Problem:
In the data below, restate exactly the lines from the one with "Screen dimensions: 604x384" to the final line, both included, but not the pictures.

Segment Start: Provided material

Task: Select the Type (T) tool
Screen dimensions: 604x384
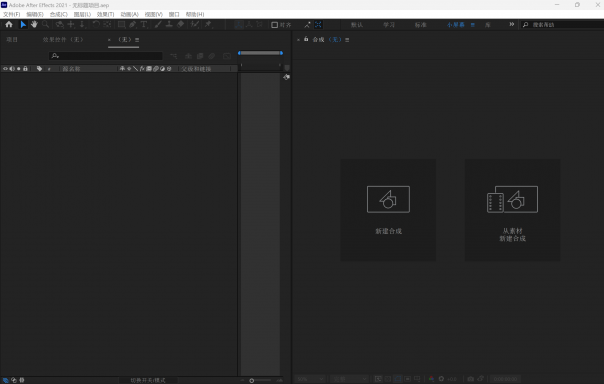Action: point(144,24)
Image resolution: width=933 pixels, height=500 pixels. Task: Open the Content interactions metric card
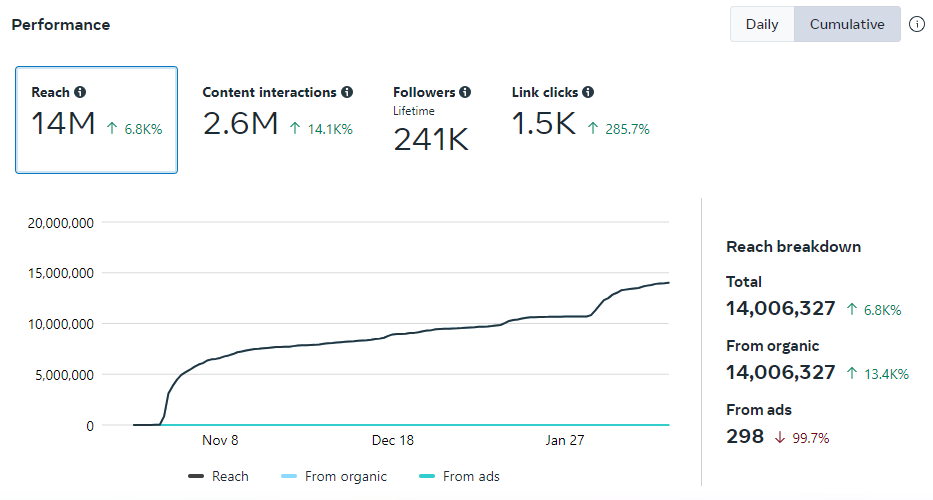(x=277, y=115)
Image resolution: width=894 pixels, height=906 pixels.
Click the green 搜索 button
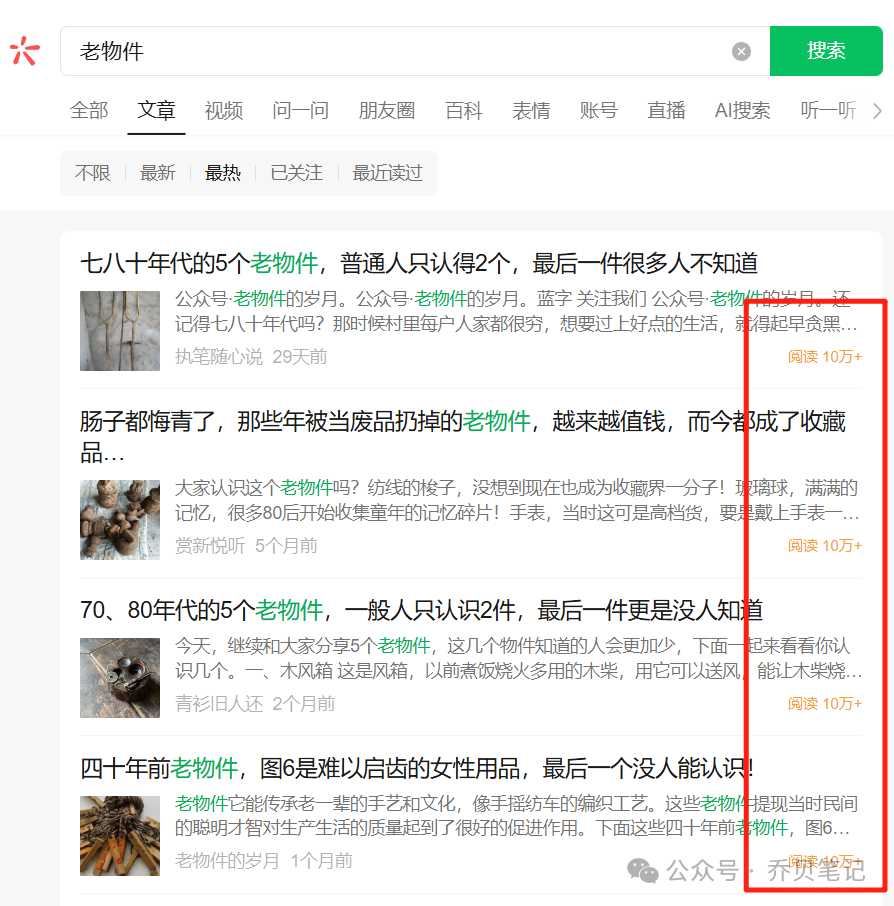(x=826, y=50)
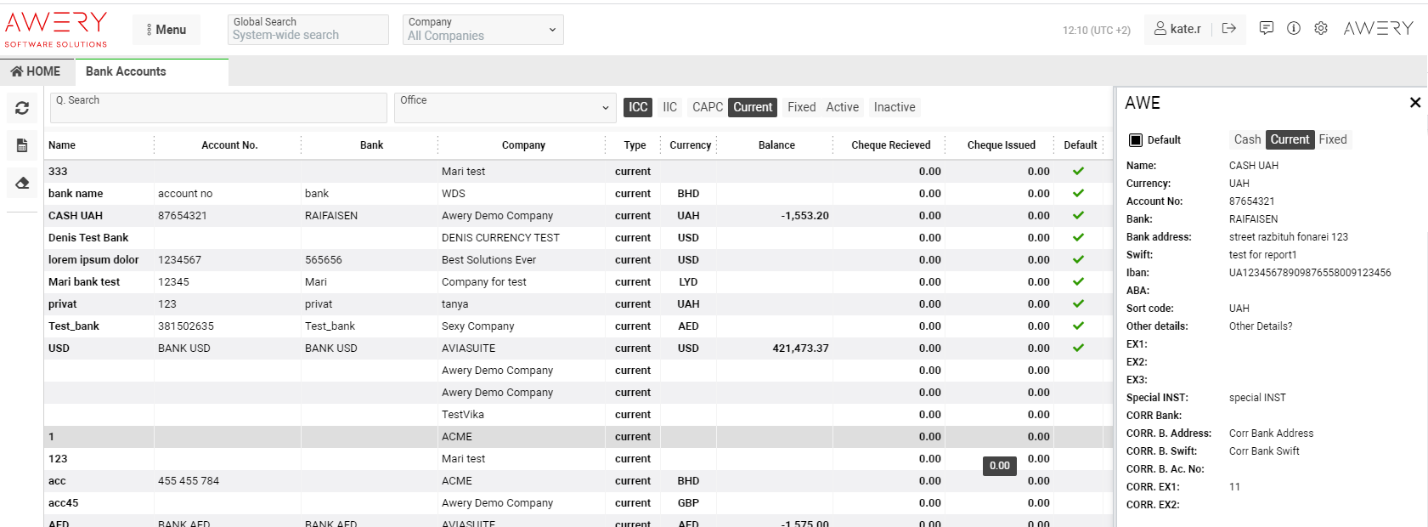Select Fixed type in the AWE panel

[x=1332, y=140]
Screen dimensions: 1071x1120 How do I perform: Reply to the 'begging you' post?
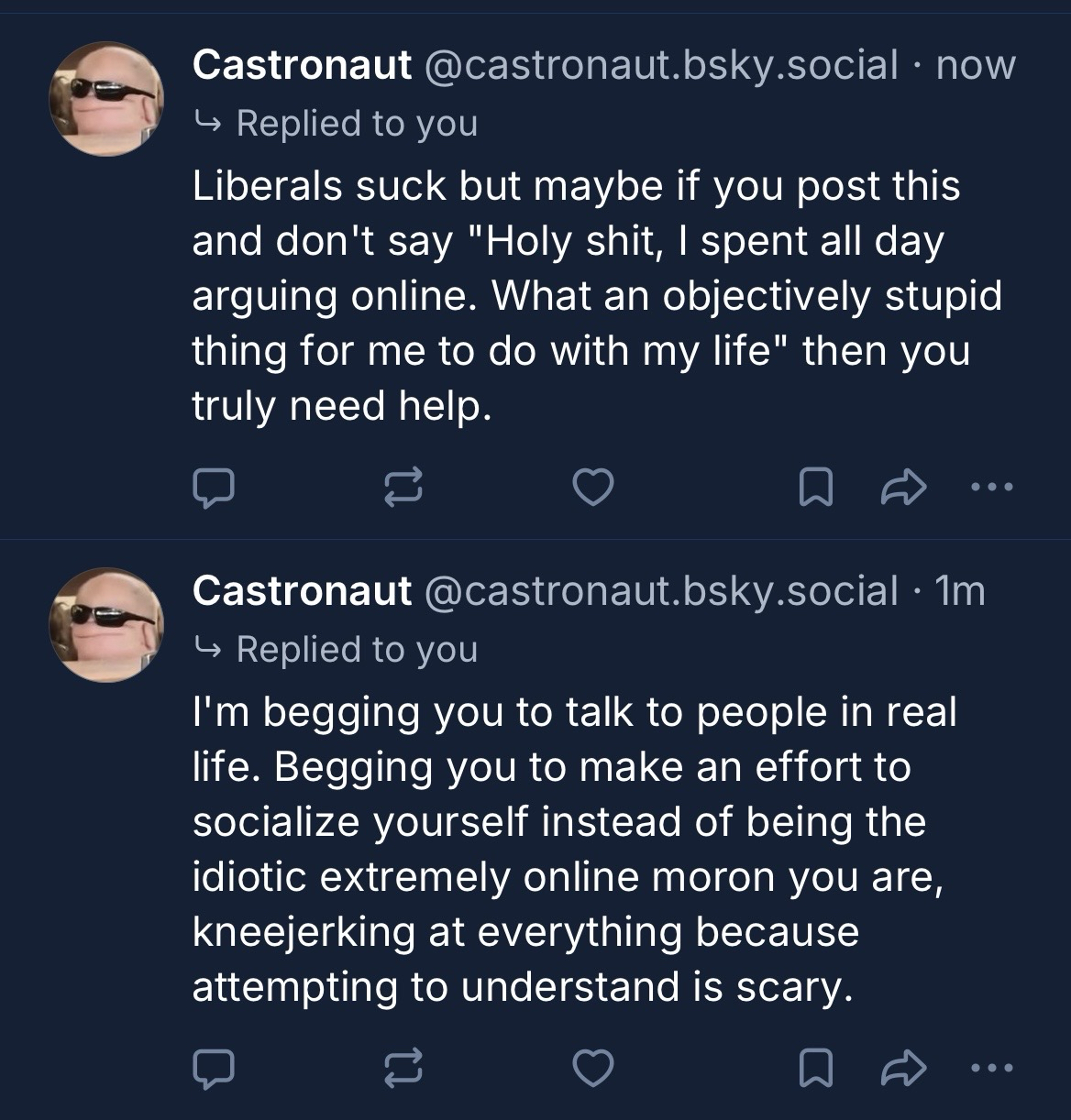215,1067
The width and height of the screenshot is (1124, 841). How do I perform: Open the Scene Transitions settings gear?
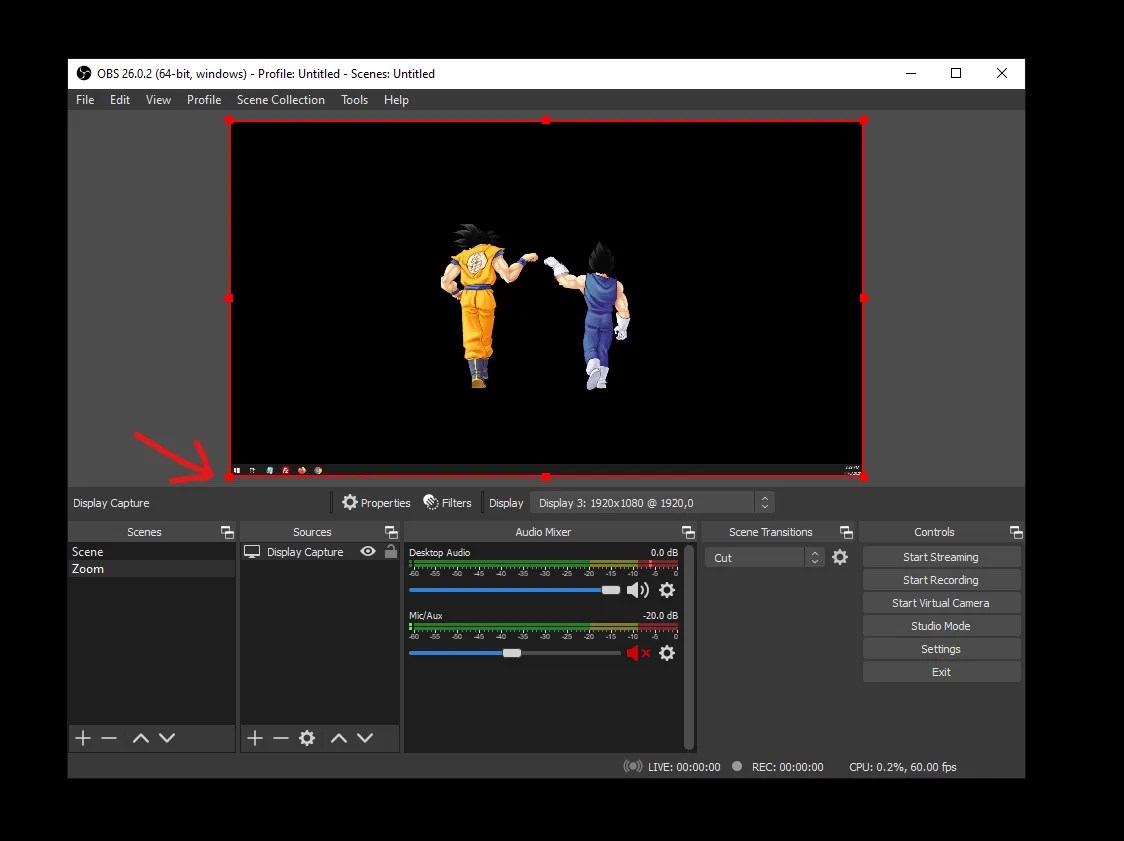pos(840,557)
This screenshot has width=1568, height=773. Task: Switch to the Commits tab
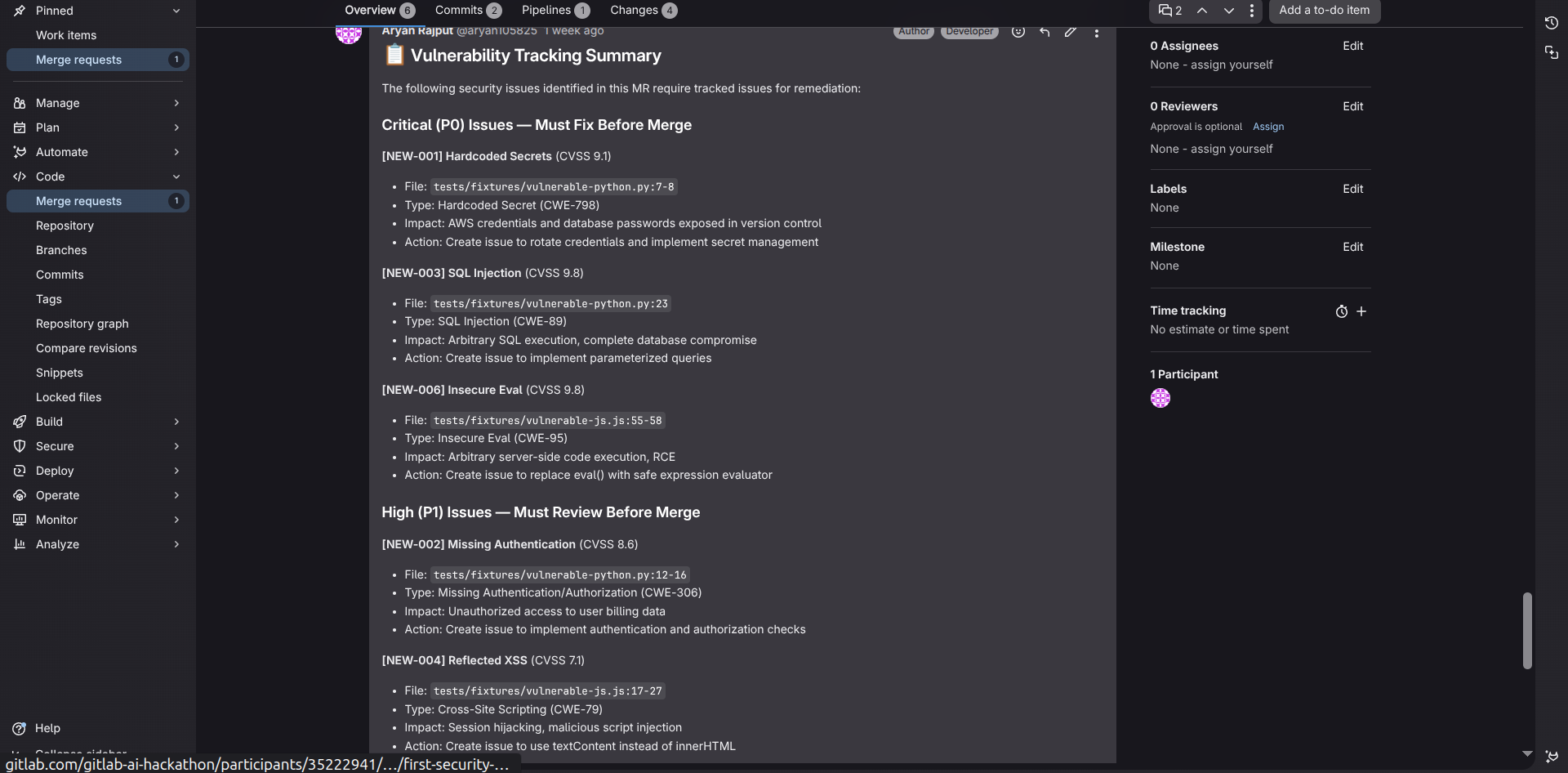[467, 10]
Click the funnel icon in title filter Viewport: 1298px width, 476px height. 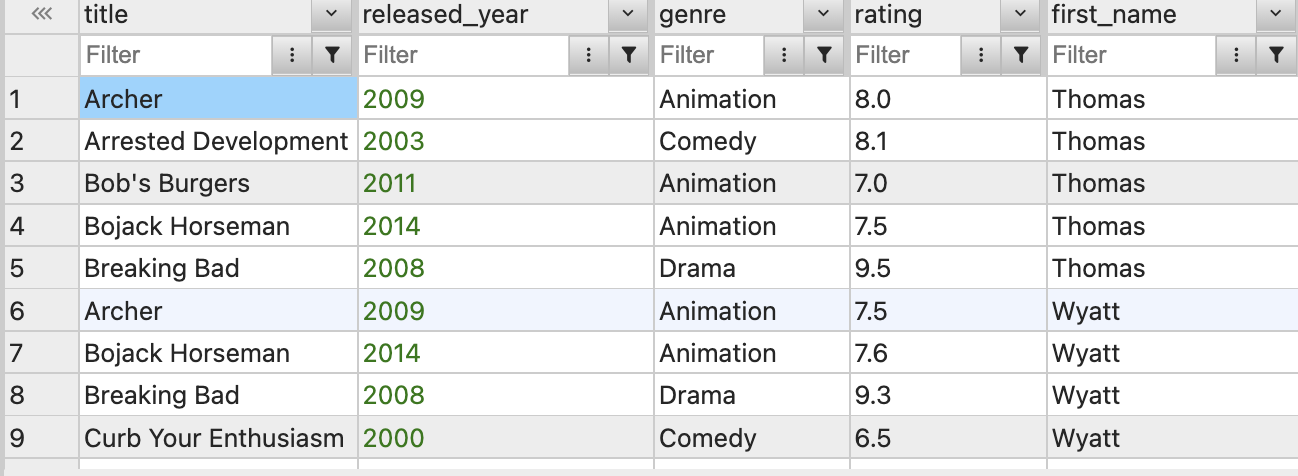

Segment End: Provided material

Answer section:
Screen dimensions: 604x384
Action: point(144,24)
Image resolution: width=933 pixels, height=500 pixels. Task: Open the Content interactions metric card
(x=277, y=115)
Image resolution: width=894 pixels, height=906 pixels.
Click the green 搜索 button
(x=826, y=50)
Select Fixed type in the AWE panel

[x=1332, y=140]
Screen dimensions: 1071x1120 How do I perform: Reply to the 'begging you' post?
215,1067
The width and height of the screenshot is (1124, 841). How do I perform: Open the Scene Transitions settings gear?
pos(840,557)
This screenshot has width=1568, height=773. Task: Switch to the Commits tab
[467, 10]
Click the funnel icon in title filter Viewport: 1298px width, 476px height. 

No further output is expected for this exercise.